• **Tugas Anda**: Tolong lanjutkan tulisan di bawah tentang etos kerja etnis Cina, dimulai tepat setelah kalimat terakhirnya.

───── Teks Bacaan ─────

PERCIK.ID- “Nyantai Mas, koyok karo Cino wae,” kata seorang teman saat membalas chat saya yang berbunyi, “Aku belum transfer, Dek.” Saya harus disclaimer tulisan ini dulu di awal bahwa tulisan ini tidak bermaksud rasis atau mengandung SARA, tetapi sebuah fakta yang harus diakui bahwa etnis Cina ini memiliki keunggulan di beberapa aspek kehidupan.
Dari
cuplikan kalimat langsung di atas kok sepertinya berkonotasi seakan-akan
saudara kita etnis Cina ini selalu cepat, sigap, dan tanggap sehingga dalam
bermuamalah mereka tidak suka dengan sikap yang santai apalagi lelet. Ah kata
siapa, ada juga kok saudara Cina yang malas. Tidak bermaksud menggeneralisasi,
tetapi keyataan yang ada sebagian besar saudara-saudara kita ini tidak malas. Kalau
pun ada yang malas itu bukan mayoritas. Harus kita akui.
Sikap
gercep (gerak cepat) saudara etnis Cina ini pernah saya rasakan ketika saya
bekerja di sebuah perusahaan asli Cina di mana dalam satu ruangan itu yang
pribumi 5 orang, 5 lainnya ekspatriat berkebangsaan Cina. Saya sebagai salah
satu staff di bagian quality control harus berkomunikasi dengan manajer quality
control saya menggunakan perantara penterjemah. Begitu juga dengan keempat staf
lainnya. Staf purchasing, finance, logistic, dan human resource harus melalui
penterjemah yang bernama Pak Acung, seorang pandalungan Cina Batam dan Sunda.
Setiap
pekerjaan yang kami lakukan di perusahaan memiliki nilai ekonomi. Anda
terlambat, ada potongan upah. Anda lemburan, tentu ada tambahan uang lembur. Etos
kerja saudara Cina ini saya akui jempol. Time is money bukan hanya punya
orang Amrik. Mereka tidak suka dengan ritme pekerjaan yang lambat, makanya saya
tidak heran ketika awal pandemi 2020 lalu pemerintah Cina membangun rumah sakit
khusus Covid-19 dalam waktu hitungan hari dengan fasilitas dan bangunan yang
kokoh. Makanya, saya pun kurang sepakat dengan kelakar kalau buatan Cina
tidak awet, lha wong Huawei menjadi salah satu produk yang merajai pasar
internasional. Xiaomi pun di negeri kita ini menjadi gadget yang digemari
masyarakat kita karena harganya yang terjangkau dengan spesifikasi teknologi bagus.

───── Entri Data ─────

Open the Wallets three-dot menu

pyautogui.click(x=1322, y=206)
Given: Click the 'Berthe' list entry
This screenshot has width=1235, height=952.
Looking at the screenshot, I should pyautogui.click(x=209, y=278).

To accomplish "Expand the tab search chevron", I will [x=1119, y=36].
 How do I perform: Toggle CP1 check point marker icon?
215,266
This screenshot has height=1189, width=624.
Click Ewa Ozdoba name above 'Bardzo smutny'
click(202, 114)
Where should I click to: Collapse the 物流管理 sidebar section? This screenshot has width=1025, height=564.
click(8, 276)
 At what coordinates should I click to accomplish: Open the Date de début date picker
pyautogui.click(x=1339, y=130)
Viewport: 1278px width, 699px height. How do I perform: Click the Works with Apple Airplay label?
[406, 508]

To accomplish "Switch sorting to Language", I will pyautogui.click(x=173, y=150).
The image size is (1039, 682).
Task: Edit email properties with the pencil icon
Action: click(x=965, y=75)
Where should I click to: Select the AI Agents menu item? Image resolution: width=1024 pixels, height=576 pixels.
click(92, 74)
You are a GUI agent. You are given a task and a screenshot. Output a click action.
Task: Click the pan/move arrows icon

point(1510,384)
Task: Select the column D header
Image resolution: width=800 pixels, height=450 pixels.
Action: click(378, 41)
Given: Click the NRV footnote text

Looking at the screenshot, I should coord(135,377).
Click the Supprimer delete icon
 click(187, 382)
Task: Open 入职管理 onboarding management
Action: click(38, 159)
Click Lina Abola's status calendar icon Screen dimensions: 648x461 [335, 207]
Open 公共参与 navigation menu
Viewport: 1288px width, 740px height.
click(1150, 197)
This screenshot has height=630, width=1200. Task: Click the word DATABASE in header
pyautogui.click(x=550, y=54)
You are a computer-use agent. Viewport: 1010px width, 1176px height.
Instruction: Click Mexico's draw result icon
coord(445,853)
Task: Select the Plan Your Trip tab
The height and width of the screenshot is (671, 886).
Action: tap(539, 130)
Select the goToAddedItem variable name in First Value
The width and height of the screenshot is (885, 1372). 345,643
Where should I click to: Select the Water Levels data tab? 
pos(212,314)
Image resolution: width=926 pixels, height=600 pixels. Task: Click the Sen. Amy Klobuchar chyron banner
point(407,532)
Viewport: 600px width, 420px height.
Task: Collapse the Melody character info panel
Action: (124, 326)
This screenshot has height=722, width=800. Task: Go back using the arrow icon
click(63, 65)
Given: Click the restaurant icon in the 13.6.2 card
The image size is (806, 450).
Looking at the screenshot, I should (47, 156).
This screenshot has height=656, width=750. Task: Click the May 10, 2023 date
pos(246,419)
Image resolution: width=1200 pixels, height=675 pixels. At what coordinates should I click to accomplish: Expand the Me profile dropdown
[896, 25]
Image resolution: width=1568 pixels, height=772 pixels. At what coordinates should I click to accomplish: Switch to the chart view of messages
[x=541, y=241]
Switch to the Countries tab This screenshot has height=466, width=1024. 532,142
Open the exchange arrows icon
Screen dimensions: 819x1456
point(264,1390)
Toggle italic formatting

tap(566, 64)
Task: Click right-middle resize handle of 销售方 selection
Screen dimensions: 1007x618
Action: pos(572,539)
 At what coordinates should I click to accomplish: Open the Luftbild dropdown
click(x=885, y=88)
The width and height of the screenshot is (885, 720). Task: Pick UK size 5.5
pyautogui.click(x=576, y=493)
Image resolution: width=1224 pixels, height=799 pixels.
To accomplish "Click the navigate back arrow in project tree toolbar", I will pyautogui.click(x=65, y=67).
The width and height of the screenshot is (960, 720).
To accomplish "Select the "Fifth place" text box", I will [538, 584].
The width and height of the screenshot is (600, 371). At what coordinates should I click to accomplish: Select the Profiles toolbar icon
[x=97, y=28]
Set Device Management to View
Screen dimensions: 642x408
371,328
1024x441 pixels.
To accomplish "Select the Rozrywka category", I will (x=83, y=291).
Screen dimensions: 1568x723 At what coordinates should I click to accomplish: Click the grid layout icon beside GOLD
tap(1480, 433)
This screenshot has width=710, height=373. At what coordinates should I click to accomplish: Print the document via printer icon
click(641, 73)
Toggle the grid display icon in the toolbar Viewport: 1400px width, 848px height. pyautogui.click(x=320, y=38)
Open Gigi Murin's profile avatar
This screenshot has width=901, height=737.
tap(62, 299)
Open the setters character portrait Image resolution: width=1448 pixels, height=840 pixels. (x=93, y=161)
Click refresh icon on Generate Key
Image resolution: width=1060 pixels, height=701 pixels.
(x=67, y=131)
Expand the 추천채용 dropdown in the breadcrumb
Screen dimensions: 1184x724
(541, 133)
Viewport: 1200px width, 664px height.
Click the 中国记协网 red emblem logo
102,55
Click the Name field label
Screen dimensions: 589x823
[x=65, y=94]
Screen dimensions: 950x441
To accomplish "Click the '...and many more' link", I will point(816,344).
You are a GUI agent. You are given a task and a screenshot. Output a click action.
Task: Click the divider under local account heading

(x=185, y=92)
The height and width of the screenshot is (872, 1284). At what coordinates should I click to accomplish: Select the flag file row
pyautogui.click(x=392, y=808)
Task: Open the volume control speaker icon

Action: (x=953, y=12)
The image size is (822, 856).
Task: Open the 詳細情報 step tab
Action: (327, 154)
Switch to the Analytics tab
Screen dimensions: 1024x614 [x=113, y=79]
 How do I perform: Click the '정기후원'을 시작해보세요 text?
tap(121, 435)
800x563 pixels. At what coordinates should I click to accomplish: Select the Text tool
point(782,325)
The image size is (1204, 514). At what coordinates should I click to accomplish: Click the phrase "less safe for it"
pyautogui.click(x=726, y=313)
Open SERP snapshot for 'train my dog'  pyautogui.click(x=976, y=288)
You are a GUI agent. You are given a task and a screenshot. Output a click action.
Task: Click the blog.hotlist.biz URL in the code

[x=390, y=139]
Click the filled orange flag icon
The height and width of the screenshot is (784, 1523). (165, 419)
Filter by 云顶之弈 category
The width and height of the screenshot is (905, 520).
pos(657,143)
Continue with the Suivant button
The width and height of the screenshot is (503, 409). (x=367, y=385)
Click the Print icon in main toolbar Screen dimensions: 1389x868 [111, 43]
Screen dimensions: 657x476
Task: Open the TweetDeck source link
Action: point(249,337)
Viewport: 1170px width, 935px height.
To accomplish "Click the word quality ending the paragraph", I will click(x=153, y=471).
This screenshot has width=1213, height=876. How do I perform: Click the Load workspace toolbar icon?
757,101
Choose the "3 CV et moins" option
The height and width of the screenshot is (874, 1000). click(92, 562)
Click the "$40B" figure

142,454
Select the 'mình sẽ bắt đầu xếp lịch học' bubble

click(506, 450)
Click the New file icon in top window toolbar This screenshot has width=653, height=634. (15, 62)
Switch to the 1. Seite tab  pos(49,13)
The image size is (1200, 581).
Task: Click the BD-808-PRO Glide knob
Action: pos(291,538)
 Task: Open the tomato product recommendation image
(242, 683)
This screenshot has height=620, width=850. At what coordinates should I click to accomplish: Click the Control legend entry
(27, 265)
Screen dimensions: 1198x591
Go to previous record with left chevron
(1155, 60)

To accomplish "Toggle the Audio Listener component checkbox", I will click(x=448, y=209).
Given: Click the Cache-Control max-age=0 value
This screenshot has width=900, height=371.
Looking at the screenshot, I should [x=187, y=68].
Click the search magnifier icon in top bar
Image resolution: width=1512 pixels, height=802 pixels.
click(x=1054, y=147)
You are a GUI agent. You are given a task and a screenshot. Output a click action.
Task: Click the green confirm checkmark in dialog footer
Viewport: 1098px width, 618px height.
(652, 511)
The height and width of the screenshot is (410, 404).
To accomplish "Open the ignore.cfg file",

─────

• **Kolom Jawaban**:
Etos
kerja saudara beretnis Cina yang WNI pun bagus. Mereka melangkah dengan
motivasi cuan yang besar. Setiap transaksi ada untungnya. Seperti contoh
pengalaman saya waktu kecil yang punya teman beretnis Cina cukup banyak. Saya
bisa akrab dengan mereka karena kami satu komplek tempat tinggal dan satu antar
jemput sekolah naik becak langganan milik Pak Hanaki. Secara akademis mereka
ini tidak terlalu top bahkan cenderung biasa saja, kecuali Tommy. Sejak kecil
mereka harus disiplin waktu. Jam 06:30 harus sudah berangkat sekolah, jam 13:15
harus tidur siang, dan seterusnya. Mereka diajarkan manajemen waktu dengan
tertib. Masa itu pun mereka sudah belajar, praktik, dan bekerja dalam
berbisnis.
Sekarang
teman-teman Cina saya ini menikmati hasil etos belajar dan bekerja mereka yang
telah dipraktikkan sejak SD. Sebut saja Tommy yang sekarang menjadi dokter di
Singapura; Deni yang sekarang jadi juragan mainan plastik di Surabaya; David
pandalungan Cina yang sekarang menjadi juragan handphone; Mingming yang
sekarang melanjutkan usaha papa mamanya di Toko Bermi, sebuah toko mainan hits
di sini; Hendy anak seorang dokter kawakan di Bondowoso yang sekarang memilih
jalur bisnis trading forex; dan Pepen yang usaha kulinernya sangat laris di
Surabaya.
Maka, ada
hikmah dari dawuh Rasululloh Saw., “Uthlubul ilma walau bishin.”
Tuntutlah ilmu walau ke negeri Cina. Banyak pelajaran yang bisa diambil di sana.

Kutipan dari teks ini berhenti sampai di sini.